Task data:
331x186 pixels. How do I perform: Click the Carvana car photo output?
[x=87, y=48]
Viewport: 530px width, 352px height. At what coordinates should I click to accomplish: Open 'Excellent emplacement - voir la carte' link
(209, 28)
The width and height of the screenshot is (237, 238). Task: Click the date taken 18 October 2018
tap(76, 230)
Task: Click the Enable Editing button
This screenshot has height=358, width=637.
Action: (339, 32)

---

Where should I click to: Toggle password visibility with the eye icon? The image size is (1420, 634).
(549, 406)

...

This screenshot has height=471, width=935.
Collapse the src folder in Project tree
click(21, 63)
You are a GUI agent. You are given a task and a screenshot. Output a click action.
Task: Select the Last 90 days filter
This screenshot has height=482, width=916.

How to complete this task: From the records above, quote only the lines running from the line with "Task: Select the Last 90 days filter" to the line with "This screenshot has height=482, width=916.", both lines included.

Response box:
Task: Select the Last 90 days filter
This screenshot has height=482, width=916.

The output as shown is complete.